Il en va ainsi sur toute la ZAD comme autour de "La Gourbi", une cabane collective installée en face des "Fosses noires".

page 34

Croquis in vivo MCmarco
Mai 2013.

Lorsqu'on rejoint "La branche", on passe par une palissade ou par dessus des fossés et l'on entre dans un petit village très vivant à l'abri sous les arbres.

Un réseau travaillé de sentes relie plusieurs jardins parfois sophistiqués mais l'aménagement collectif prévaut qui distribue nombres de cabanes et de tentes disparates.

Les occupant(e)s du lieu sont très accueillants envers le voyageur, mais sûrement moins avec le touriste indiscret et compassionnel.

page 33

Croquis in vivo MCmarco
Mai 2013.

Claude a décidé de remettre en activité un four ancestral en face des Planchettes, une ferme lamentablement détruite le 17 octobre 2012 à la pelleteuse par les ouvriers de VINCI, sous la protection des forces de police.

Claude avait fait passer un très beau texte sur le web où il expliquait qu'il avait trouvé là une raison de rester sur zone en s’insèrant dans une idée plus globale et écologique de retour à la nature et aux anciens métiers.

Maçon de métier, il sait de quoi il retourne et il se transformera en boulanger le temps venu.

Il est aidé aujourd'hui par deux Camille(s) de passage pour quelques jours sur la zone, mais il continue à toujours avoir besoin de bras et d'énergies autour et avec lui.

page 32

Croquis in vivo MCmarco
Mai 2013.

Alors que la zone n'est plus à défendre contre les forces d'occupation policière et que le temps s'oriente au soleil, les occupant(e)s retrouvent peu à peu leur identité propre.

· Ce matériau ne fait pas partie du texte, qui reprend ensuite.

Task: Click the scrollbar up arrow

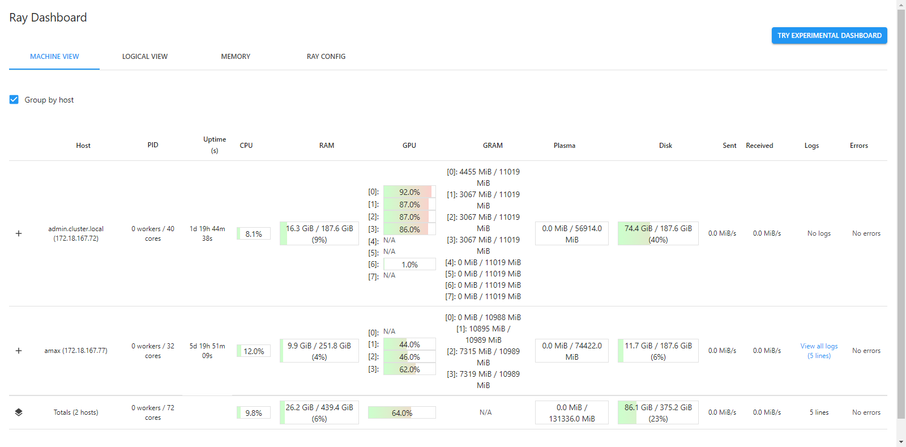Action: tap(901, 5)
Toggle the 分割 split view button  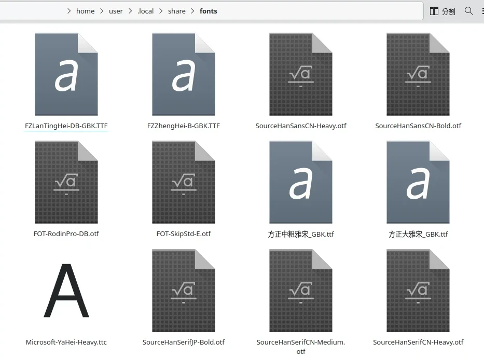(442, 11)
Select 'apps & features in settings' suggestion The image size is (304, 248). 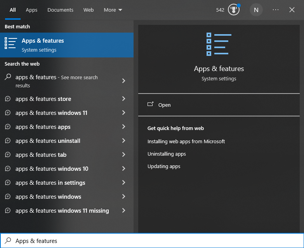(x=50, y=183)
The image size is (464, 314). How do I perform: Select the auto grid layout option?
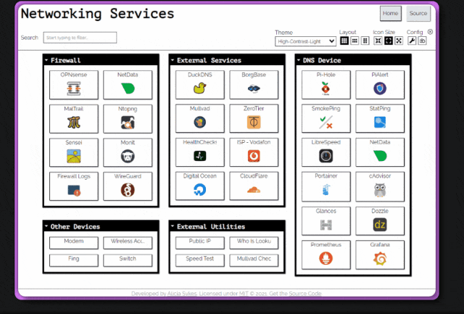click(344, 41)
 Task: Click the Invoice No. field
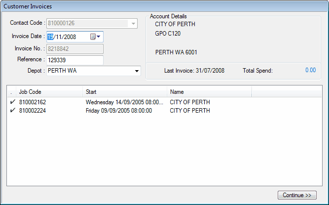click(x=74, y=48)
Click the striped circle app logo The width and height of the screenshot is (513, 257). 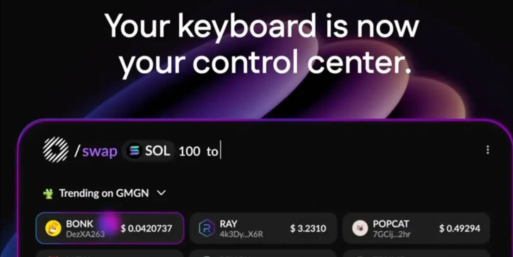[x=56, y=150]
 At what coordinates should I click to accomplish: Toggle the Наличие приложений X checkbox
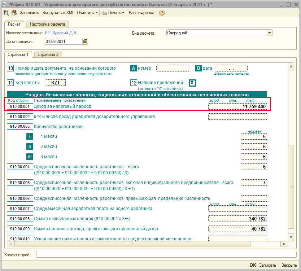pos(193,83)
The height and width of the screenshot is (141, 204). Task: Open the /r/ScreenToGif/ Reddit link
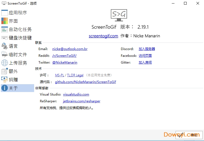tap(64, 56)
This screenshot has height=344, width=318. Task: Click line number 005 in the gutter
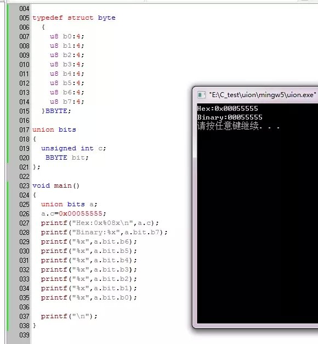(24, 18)
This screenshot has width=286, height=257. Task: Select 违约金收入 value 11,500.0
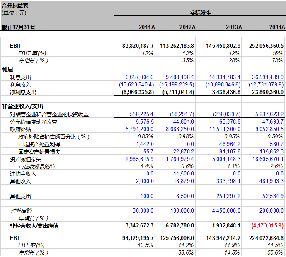coord(184,173)
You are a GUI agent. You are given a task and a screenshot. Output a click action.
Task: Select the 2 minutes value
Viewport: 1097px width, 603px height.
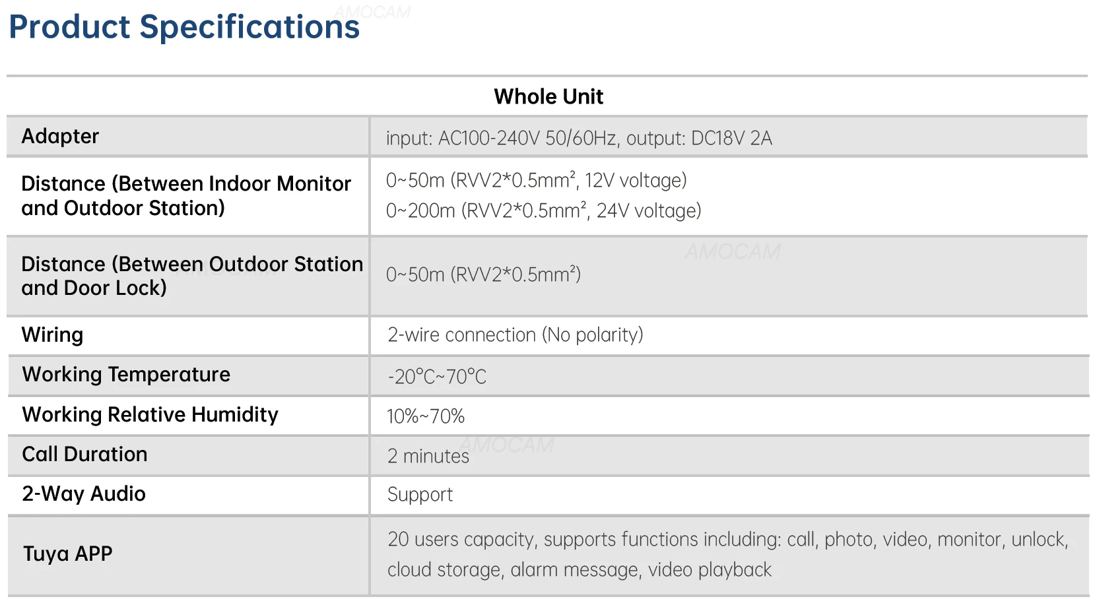tap(428, 456)
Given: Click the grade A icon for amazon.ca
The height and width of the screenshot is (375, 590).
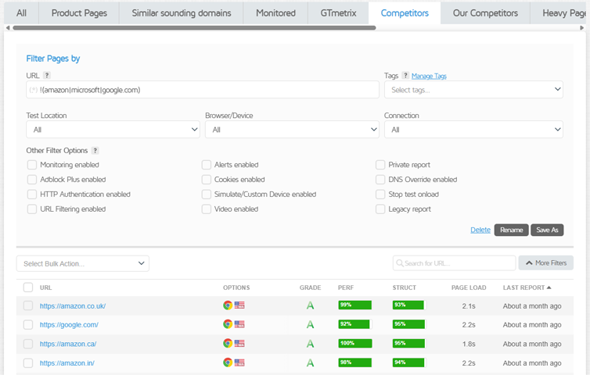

Chacun reprend plus ou moins son patronyme et aux "Cent noms", c'est une famille entière et quelques quinze personnes qui s'activent à faire vivre une grande parcelle adossée au bois.

Beaucoup de monde était venu ici aider lors de la journée Sème ta ZAD et désormais une vaste zone maraîchère s'étend autour de nombreuses baraques remarquablement fonctionnelles.

A l'entrée, une boite au lettres semble normaliser le secteur et plus loin, de nombreux vêtements sèchent sur de longs fils, véritable guirlande de tissu qui évoque un loungta, drapeau de prières profane et local.

page 31

Croquis in situ MCmarco d'après montage photos
Flashback.

On se rappelle que Marcel, agriculteur sur zone et Michel, agriculteur en retraite, avaient entamé une grève de la faim le 11 avril 2012.

En plein centre de Nantes, sous une tente entourée de militants, de tracteurs, d'une caravane et de quelques moutons, ils entendaient ainsi demander la suspension des procédures d'expropriations sur la ZAD.

Rejoints par d'autres grévistes de la faim, Françoise, Gilles, Séverine, Marie et Sandrine, ils décidaient d'arrêter le 8 mai 2012, ayant obtenu l'assurance qu'aucune expulsion d'agriculteurs et d'habitants n'interviendrait tant que les recours ou pourvois n'auront été épuisés.

Le 3 mai, 200 tracteurs étaient rentrés dans la ville pour soutenir les grévistes de la faim et leurs conducteurs et conductrices, agriculteurs et agricultrices avaient ainsi impressionné le monde urbain par leur détermination et leur force de conviction.